What gives meaning to what I am going through?

How will I die?

What will happen to me after I die?

Did I live a good life? Did I do my best?

Can I make peace with others? With myself?

Exploring those questions, in the company of another, can bring a measure of understanding and assurance to the end-of-life. A helpful and healthy process can bring healing to a place of discomfort and turmoil. Palliative care-givers have a variety of tools and options available to support the journey of discovery. In advising those who accompany, Edith Campbell, a chaplain to people suffering from HIV and Aids in New York wrote:

“I’ll hold the rope while you scale the depths of the cavern...You are accompanying the person on a journey. You are traveling in unknown territory together.
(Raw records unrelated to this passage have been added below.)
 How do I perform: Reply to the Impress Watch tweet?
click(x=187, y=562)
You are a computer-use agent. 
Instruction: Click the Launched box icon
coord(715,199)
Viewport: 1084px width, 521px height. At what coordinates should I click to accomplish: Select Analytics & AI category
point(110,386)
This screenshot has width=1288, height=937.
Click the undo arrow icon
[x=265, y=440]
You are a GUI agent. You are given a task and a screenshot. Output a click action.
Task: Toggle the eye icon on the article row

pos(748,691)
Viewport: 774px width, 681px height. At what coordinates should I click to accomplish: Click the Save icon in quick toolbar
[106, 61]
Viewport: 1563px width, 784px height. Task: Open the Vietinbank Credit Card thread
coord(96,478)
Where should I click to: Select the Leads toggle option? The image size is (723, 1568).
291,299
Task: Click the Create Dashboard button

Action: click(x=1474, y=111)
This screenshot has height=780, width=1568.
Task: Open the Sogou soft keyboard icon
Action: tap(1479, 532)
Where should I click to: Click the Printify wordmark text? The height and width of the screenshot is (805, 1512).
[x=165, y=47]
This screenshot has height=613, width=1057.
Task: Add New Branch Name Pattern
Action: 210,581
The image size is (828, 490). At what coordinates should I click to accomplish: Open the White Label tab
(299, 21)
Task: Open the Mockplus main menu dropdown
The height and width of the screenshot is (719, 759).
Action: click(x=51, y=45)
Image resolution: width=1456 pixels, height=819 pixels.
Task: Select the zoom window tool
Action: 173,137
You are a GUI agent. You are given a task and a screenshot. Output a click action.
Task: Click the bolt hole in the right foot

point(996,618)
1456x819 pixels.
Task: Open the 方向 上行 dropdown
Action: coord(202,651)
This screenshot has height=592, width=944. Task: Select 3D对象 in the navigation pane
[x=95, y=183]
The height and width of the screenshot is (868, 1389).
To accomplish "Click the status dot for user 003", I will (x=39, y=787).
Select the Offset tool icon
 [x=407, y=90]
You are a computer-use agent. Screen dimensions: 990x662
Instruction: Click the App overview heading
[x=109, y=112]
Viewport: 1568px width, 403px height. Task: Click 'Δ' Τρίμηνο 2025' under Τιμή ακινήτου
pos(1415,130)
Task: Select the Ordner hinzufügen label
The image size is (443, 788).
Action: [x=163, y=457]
What the person needs is not to be told what to look at and what is beautiful or to have things explained to them.  What you are able to do is to help clear the way so that person on the journey is able to tell you what they see, is able to point out to you the fullness and the beauty and the strangeness of the territory that they are going through.”

Here to listen. Here to hold the rope. The gift and blessing of accompaniment is the invitation to walk beside one who is on a journey of spiritual discovery. This path is not new.

As EM Forster said in “Howard’s End: “Death destroys a man; the idea of death saves him.”  Most of the world’s religions have writings pertaining to end-of-life and the path taken by the human spirit as it lets go.

Many authors write about the meaning of life and some movies explore this theme as well.  The Hospice library has many resources that can  guide or enhance this passage and staff can journey with you as well.

If there is no ‘cure’ for death, a spiritual inquiry can offer peace and healing.

An element of this journey may happen internally and privately.  It will be rich indeed if you invite another to join you….a special friend, a pastor or spiritual advisor, or others who also face a life-limiting illness.